◆ EXERCISE DETAILS: Return the portion of the USGA commentary starting at "Since Driver does" and ending at "means I go too.", reproduced verbatim.

◆ PASSAGE SHOWN:
He points to the fragility of the USGA’s television income, which is hidden but likely pushing $25 million a year. The contract with NBC runs through 2014.  President Driver says who can possibly tell what will happen with TV money after 2014.   Nobody, can. But you know what?   If it’s so scary the USGA could easily get an extension of its NBC contract right now, especially after the success of the Open at Oakmont.

Marty Parkes is after my USGA time, which ended in 1989. I have had no professional dealings with him, but we were cordial when I ran into him. As is my want, I would tease him by saying one expected more of a graduate of the London School of Economics than being a USGA publicist.  I read him as being an exceptional manager of projects and people but uncomfortable cozying up to golf media giants.

The USGA set-up is truly strange. It gives complete power and authority to its volunteer executive committee of 15. The president is labeled in the by-laws as chief executive officer but his powers are limited to presiding over meetings and appointing the members of the many sub committees. He can’t even hire, that power being given to the executive committee as a whole. (The by-laws say the committee can hire “clerks.”).

Parkes may also have been fired because when Driver and his colleagues slashed staff benefits in January, Parkes sent an email to Driver asking for or demanding an explanation.  This caused Driver to fly to New Jersey from Atlanta and address a surly staff.

This must be said for Driver.  He did not use the USGA’s leased jet when he flew to Newark for this meeting.  (He correctly notes that he inherited the jet program from his predecessor Fred Ridley-- which is not the same as saying he could cancel it in these financially perilous days.) You will search in vain in the USGA financial statement for a line item about the jet or for that matter the cost of entertaining members of the executive committee and their wives at championships, where they are not needed.  For the staff, which can truly run golf tournaments, these people are heavy maintenance.

Since Driver does not have the kind of power a corporate CEO has it follows he must have the approval and backing of the executive committee. What are they thinking?  I think they are thinking about getting re-appointed.

How about executive director David Fay, who followed me in that role? I have no idea where he is at. It’s easy for me to say 16 years after the fact, but if the executive committee ordered me to fire someone from what I regarded as MY staff, I would have reacted by saying you can fire anybody you want but that means I go too.

For all I know, David may have fought heroically to save Marty Parkes, and was central in a negotiating process (Marty wisely had got himself a lawyer) whereby Marty got out with an excellent deal.

The USGA is now a grim place.   Nobody thinks that Driver & Co. are finished firing.

I wonder how much it matters save for the exercise of egos.  The USGA is a service entity with a mix of components. It does not follow that terrible leadership causes these to fall apart.  Example:  two years ago my up-state club, 9 holes, was visited by a USGA agronomist. He too was after my time.  I purposely stayed away on the day of his visit but the club people sent me a copy of his written report. It wasn’t just good.  It was superb. The recommendations were followed and resulted in much better turfgrass.

◆ INFORMATION PROVIDED:
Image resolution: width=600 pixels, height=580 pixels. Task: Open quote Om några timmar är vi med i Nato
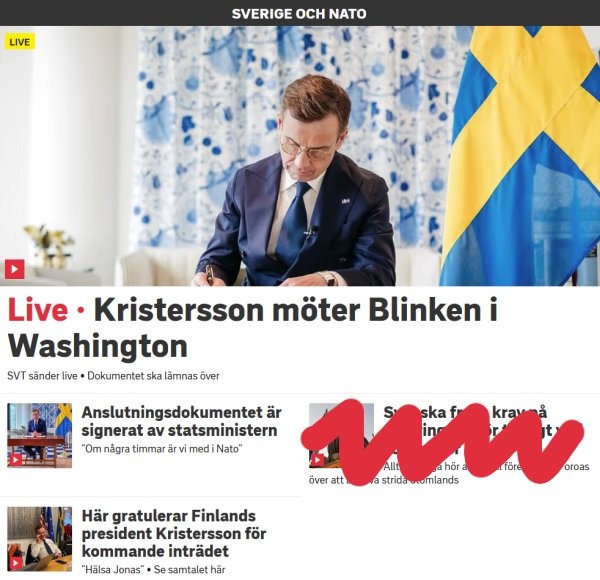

◆ RESULT OF THIS EXERCISE:
Since Driver does not have the kind of power a corporate CEO has it follows he must have the approval and backing of the executive committee. What are they thinking?  I think they are thinking about getting re-appointed.

How about executive director David Fay, who followed me in that role? I have no idea where he is at. It’s easy for me to say 16 years after the fact, but if the executive committee ordered me to fire someone from what I regarded as MY staff, I would have reacted by saying you can fire anybody you want but that means I go too.